Identify every line in the records below that contains the word "Given", and reproduce each one.

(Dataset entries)
= Beginning of Section =

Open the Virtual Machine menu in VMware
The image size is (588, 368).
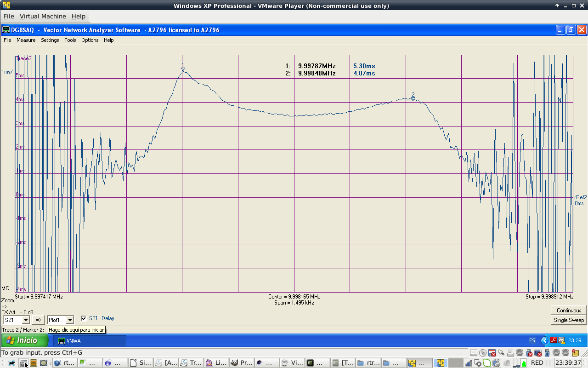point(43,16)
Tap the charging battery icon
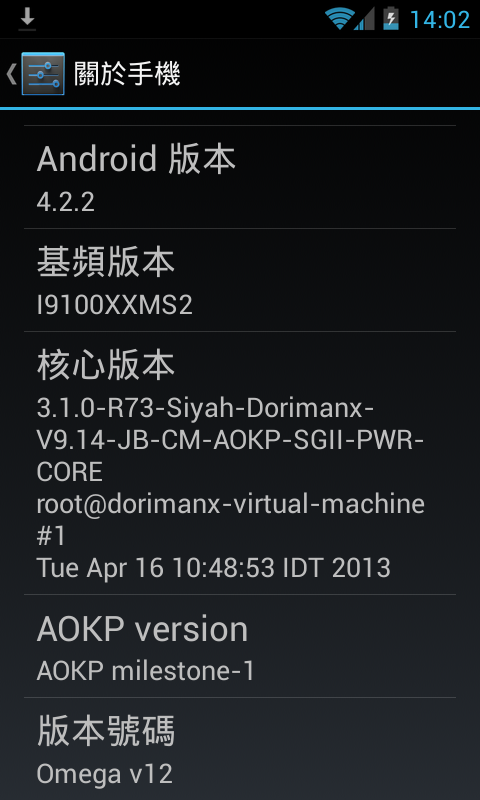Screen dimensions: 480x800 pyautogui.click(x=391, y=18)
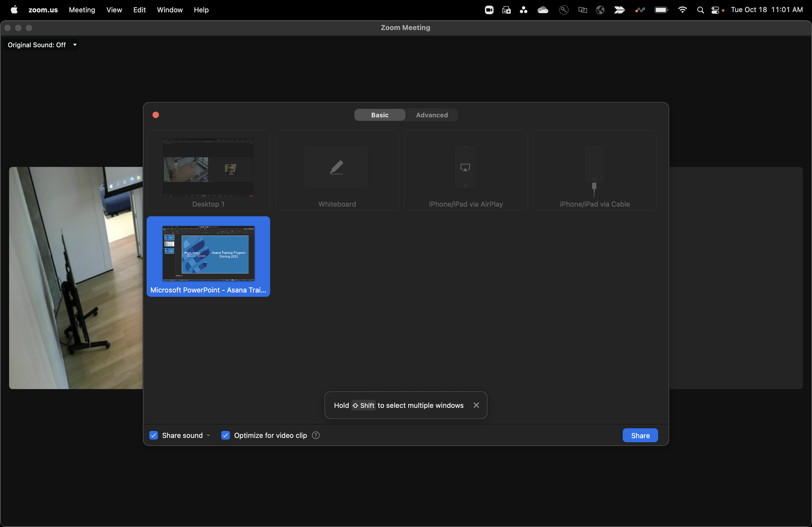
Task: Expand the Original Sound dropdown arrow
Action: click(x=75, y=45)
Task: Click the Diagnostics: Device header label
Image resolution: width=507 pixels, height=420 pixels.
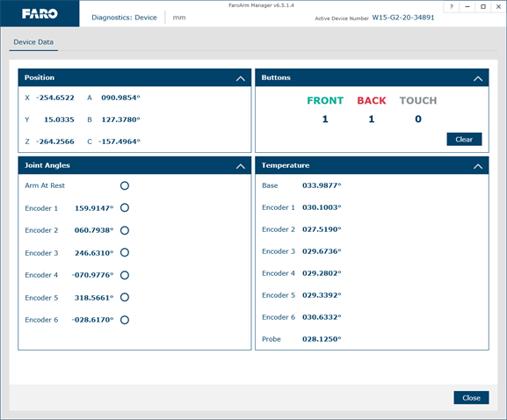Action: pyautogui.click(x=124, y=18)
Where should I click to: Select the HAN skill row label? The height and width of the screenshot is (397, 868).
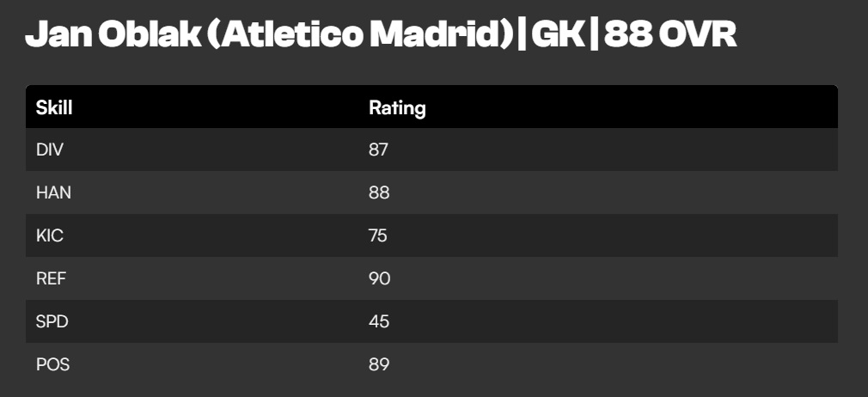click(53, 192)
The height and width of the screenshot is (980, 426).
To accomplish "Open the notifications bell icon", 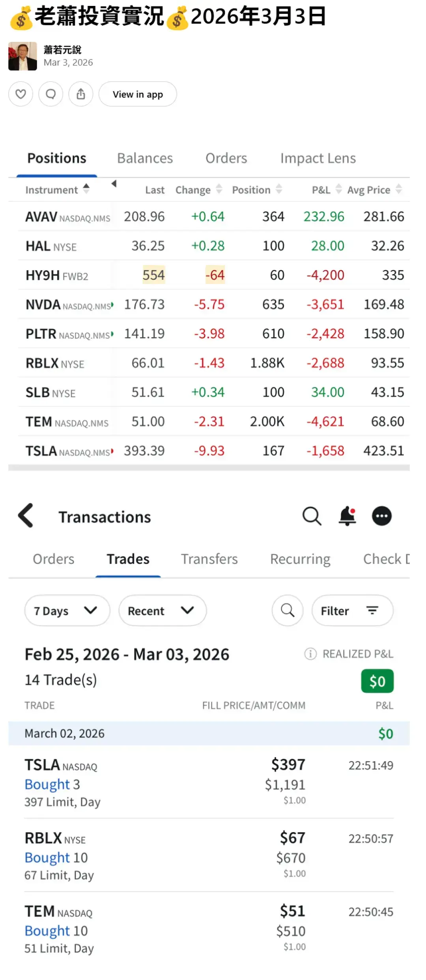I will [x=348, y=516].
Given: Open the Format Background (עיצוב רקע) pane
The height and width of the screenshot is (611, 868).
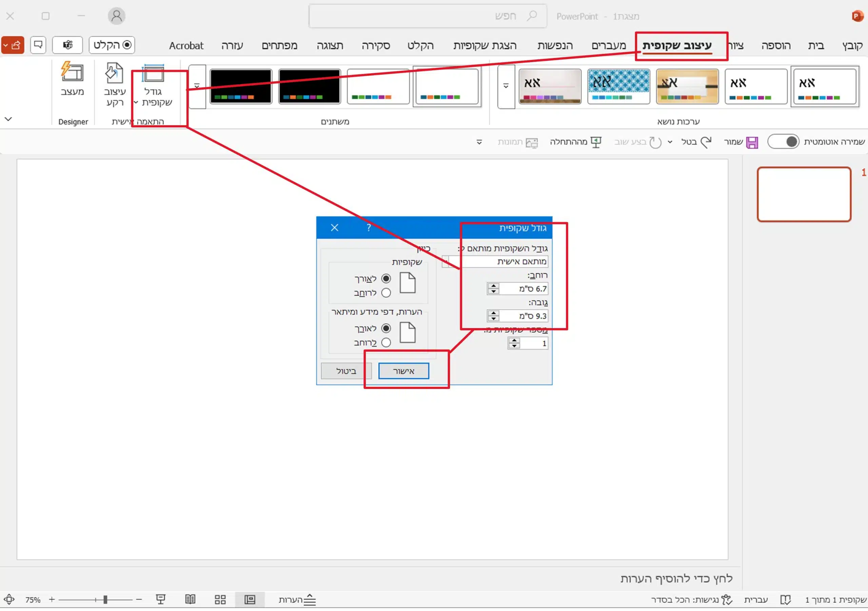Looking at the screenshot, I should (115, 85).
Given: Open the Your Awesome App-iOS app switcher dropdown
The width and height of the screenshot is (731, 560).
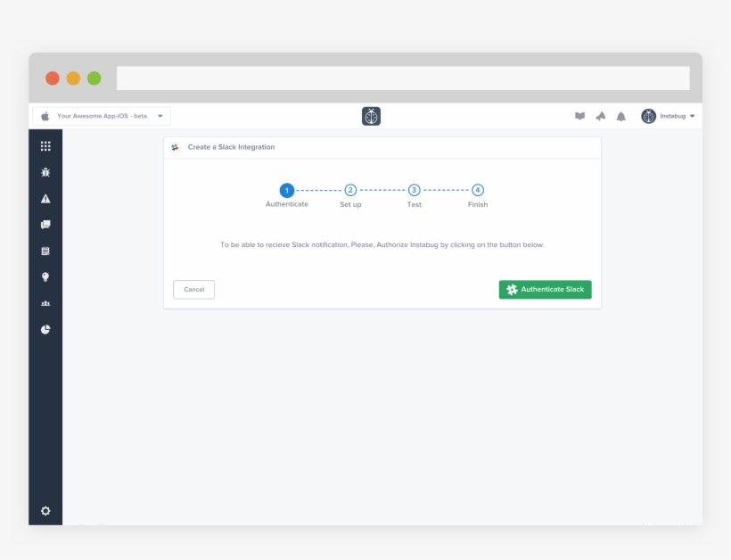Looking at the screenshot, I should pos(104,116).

= End of Section =
= Beginning of Section =

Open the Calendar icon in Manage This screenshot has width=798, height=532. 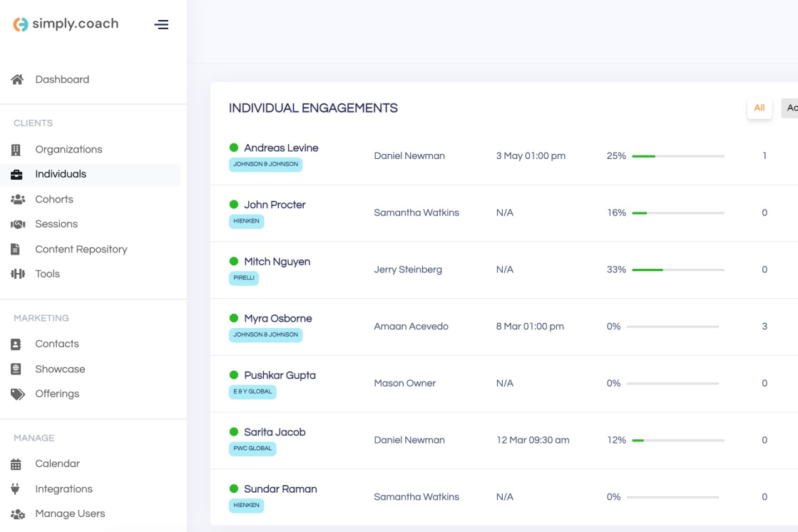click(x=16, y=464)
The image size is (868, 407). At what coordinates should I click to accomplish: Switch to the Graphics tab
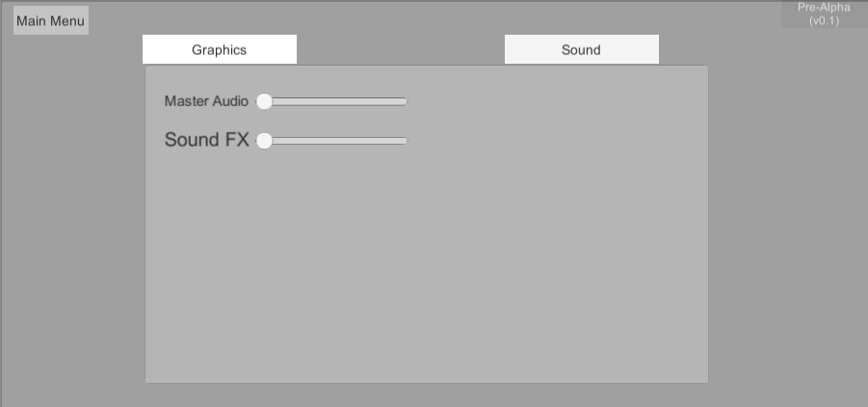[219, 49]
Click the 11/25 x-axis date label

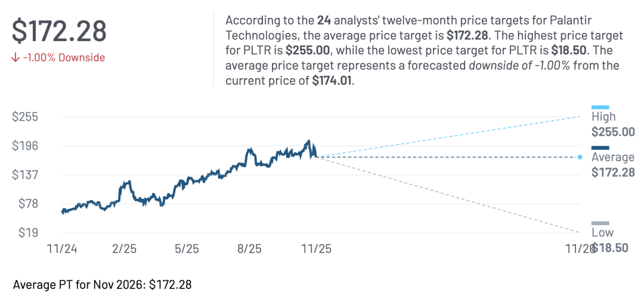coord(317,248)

= End of Section =

#### [Task output]
Given: Open the Format Background (עיצוב רקע) pane
Given: Open the Your Awesome App-iOS app switcher dropdown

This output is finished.